If Warren gets her way, despite her obvious politicization of the issue, then it will call for the removals of one such medal that was awarded to the now-deceased Niagara Falls native 1st Sgt Frederick Toy. His name is on one of seven small black dedicated granite monuments at the Niagara Falls Veteran Monument Commission’s American Veteran Monuments at the city’s Hyde Park. It sits in a cluster eight such symmetrical monuments that include the one engraved to honor Marine Corps Lt. John P. Bobo.  Bobo undisputedly earned his award in Vietnam by surrendering to eternity his already mortally wounded life on March 30, 1967 while providing covering gunfire onto an encroaching enemy and thereby saving the retreating lives of the men under his command. 

While there’s no question that Bobo earned his honors, there have long been questions about Toy and the other soldiers that were involved in the massacre at Wounded Knee; and I agree with Warren and others that the 20 medals should be rescinded. And there’s both criteria and precedence for such as well.

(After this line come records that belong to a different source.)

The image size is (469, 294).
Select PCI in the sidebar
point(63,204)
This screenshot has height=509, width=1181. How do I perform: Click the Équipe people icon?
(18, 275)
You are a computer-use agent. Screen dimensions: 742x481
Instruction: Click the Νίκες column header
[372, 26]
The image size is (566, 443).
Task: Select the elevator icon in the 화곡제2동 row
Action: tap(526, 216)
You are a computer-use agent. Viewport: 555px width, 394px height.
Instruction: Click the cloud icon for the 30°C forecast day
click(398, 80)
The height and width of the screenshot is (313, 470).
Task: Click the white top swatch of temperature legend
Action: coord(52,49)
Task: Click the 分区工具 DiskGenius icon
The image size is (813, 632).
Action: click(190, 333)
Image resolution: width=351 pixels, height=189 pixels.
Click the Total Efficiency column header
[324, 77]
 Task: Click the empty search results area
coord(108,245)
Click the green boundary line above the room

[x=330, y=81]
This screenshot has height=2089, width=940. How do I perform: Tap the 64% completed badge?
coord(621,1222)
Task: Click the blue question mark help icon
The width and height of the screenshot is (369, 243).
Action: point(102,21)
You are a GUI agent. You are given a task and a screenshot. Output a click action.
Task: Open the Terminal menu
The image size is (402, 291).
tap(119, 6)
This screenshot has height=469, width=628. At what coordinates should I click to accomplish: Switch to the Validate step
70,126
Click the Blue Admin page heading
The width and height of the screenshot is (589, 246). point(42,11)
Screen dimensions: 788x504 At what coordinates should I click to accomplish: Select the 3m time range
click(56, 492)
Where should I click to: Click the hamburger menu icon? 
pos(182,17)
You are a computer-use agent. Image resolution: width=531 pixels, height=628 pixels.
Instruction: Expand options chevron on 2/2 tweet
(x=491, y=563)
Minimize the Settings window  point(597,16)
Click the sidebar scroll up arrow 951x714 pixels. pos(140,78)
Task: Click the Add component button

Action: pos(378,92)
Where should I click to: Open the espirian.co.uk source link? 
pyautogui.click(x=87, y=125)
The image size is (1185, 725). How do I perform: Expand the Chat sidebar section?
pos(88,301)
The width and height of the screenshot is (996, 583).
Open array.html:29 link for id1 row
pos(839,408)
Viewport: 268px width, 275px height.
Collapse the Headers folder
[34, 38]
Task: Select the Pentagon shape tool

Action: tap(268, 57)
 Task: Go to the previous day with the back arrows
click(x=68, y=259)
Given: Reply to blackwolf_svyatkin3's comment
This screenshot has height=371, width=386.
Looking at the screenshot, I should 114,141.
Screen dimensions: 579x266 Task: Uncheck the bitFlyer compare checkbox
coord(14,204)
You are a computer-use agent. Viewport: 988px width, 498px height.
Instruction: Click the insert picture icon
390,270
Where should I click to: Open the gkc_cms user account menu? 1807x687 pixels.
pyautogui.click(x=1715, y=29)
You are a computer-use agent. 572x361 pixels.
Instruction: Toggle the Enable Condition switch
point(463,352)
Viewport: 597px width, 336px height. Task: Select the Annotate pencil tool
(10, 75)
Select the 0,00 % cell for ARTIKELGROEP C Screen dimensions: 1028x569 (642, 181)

For instance, it is recorded that in both of the American Civil Wars – one being the war of Southern secession, and the other being that even longer civil war (long been dismissed as such) that is simply labeled the Indian Wars – that the bloodiest in the number of loss in a single battle was September 17, 1862’s Battle of Antietam. There, nearly 23,000 American brothers were killed, wounded or went missing.  In the case of the massacre at Wounded Knee, a battle of such, between 250 – 300 Miniconjou Indians and 25 US Calvary soldiers were killed with almost each of the number being killed by the Calvary’s gunfire. There has long been resistance to rescinding the 20 Medals at Wounded knee where white men killed largely unarmed red men; but in the case of Antietam, where white men killed other white men and the Medal of Honor was liberally issued, and in World War One, where likewise was the case, Congress in 1918 reviewed the cases of awards and rescinded 900 such medals, creating both criteria and precedence for such a move. Clearly the only difference between the white-on-red 20 Wounded Knee-given medals and the 900 white-on-white medals was race, a stain that can only be removed in the same manner as it was in 1918.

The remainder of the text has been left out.